The stimulant medications have an impressive safety record and are generally well tolerated. There’s a long history of use. Are they effective? There’s reasonably good data to suggest they are, although comparative data are lacking. [PDF] Response rates to ADHD treatments appears high — 60-80%, and side effects are generally mild and manageable.
So that brings us back to the original question — I developed a focused clinical question using the PICO framework:
- Patient: Who are what are we treating? In this case, children.
- Intervention: What are we treating with? Caffeine
- Comparison: Compared to what? Let’s assume stimulants.
- Outcome: The effect we want to measure. In this case, symptomatic control.
So the question may be summarized as: In children, how does caffeine compare to stimulants for symptomatic control of ADHD?

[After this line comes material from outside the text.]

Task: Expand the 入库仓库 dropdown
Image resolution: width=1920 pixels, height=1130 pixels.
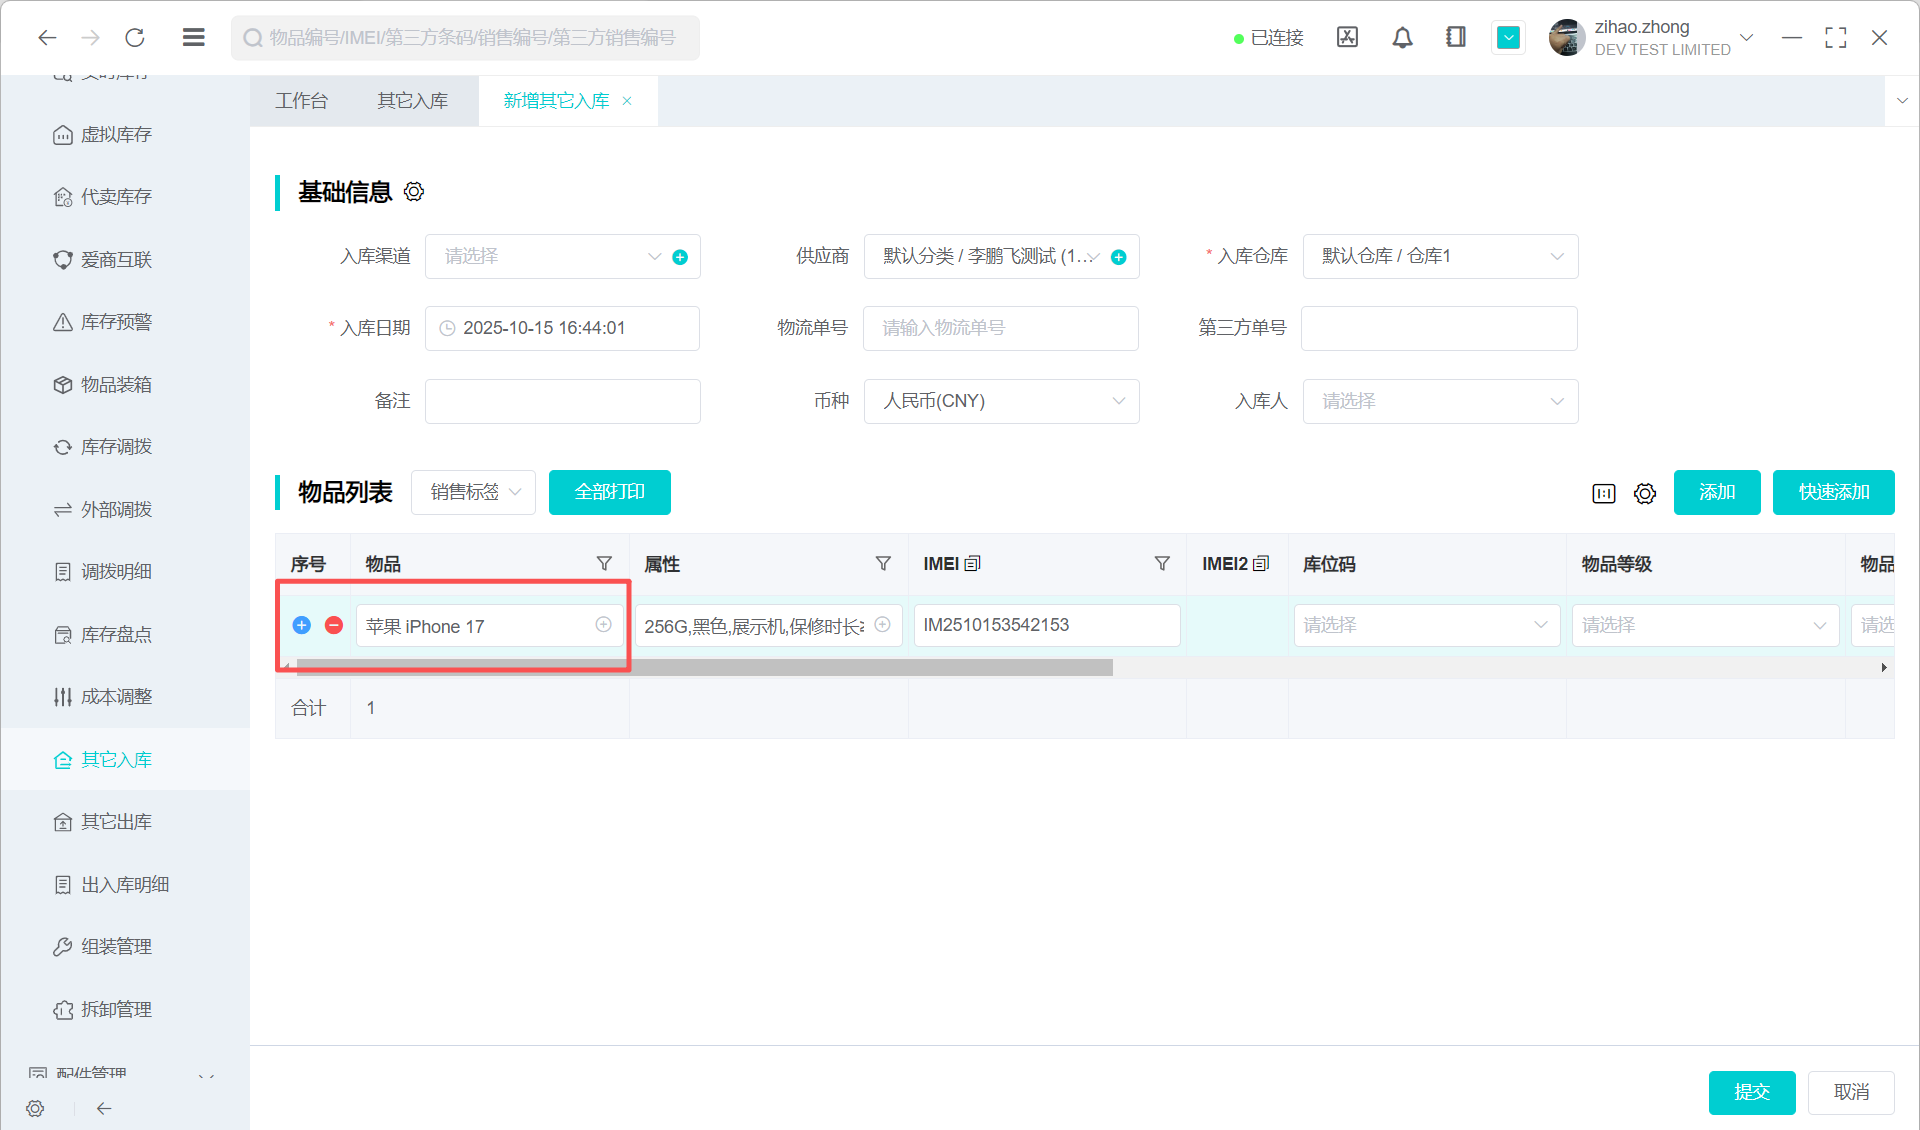Action: tap(1440, 257)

It’s helpful to start with pharmacology to consider plausibility before we look at clinical trials. Caffeine, or more properly, 1,3,7-trimethylxanthine, has central nervous system effects, mainly thought to be due to blocking adenosine receptors in the brain. Given we don’t know the specific mechanism of action of the ADHD drugs, I’ll accept caffeine as a plausible treatment: it crosses into the brain, and it has CNS stimulant effects.
So let’s look at the data. I started with a tertiary reference: the Natural Medicines Comprehensive Database rates caffeine as “possibly ineffective”. Then I went to PubMed, and ran my own search. Are there placebo-controlled, or head-to-head trials? Yes, and they’re disappointing:
The data are limited by small trials, mostly conducted in the 1970s. There doesn’t appear to be many trials exploring the dose-response relationship, and trials don’t seem to titrate doses — so it’s not clear if we’re evaluating comparable doses. While there don’t appear to be any systematic reviews, there are trials comparing caffeine to other drugs. In one comparison, 20mg of methylphenidate was found to be superior to 160mg of caffeine. In another trial, seventeen children who had positively responded to stimulant drugs were trialed on placebo, or two different doses of caffeine. Caffeine didn’t have any statistically significant effects on behavioural measures. In a trial comparing amphetamines to 600mg caffeine daily, plus amphetamines, caffeine was reported to provide incremental benefit, but side effects were noted. That’s not surprising: 600mg is the caffeine in two Starbucks Grande-sized coffees. A double-blind crossover examination of caffeine, methylphenidate, and dextroamphetamine in 29 children concluded that while the two stimulants had meaningful effects, caffeine was indistinguishable from placebo. Overall — no strong signals of efficacy in the evidence.
Caffeine is a questionable treatment option for ADHD. There is mixed to negative efficacy data, and no long-term safety information in children. Depending on the form given, there’s challenge of ensuring standard doses (especially when using coffee) and maintaining stable blood levels. In comparison, prescription stimulant medications offer a variety of drug choices that have more convincing efficacy data, and are accompanied by a long history of use. There’s also a wide array of product types, making it easier to customize a treatment regimen. So while I can understand the hesitation to medicate and to “go natural” instead, it’s not a trade off that’s attractive. “Go science” instead — look to the data, and make treatment decisions based on the best evidence.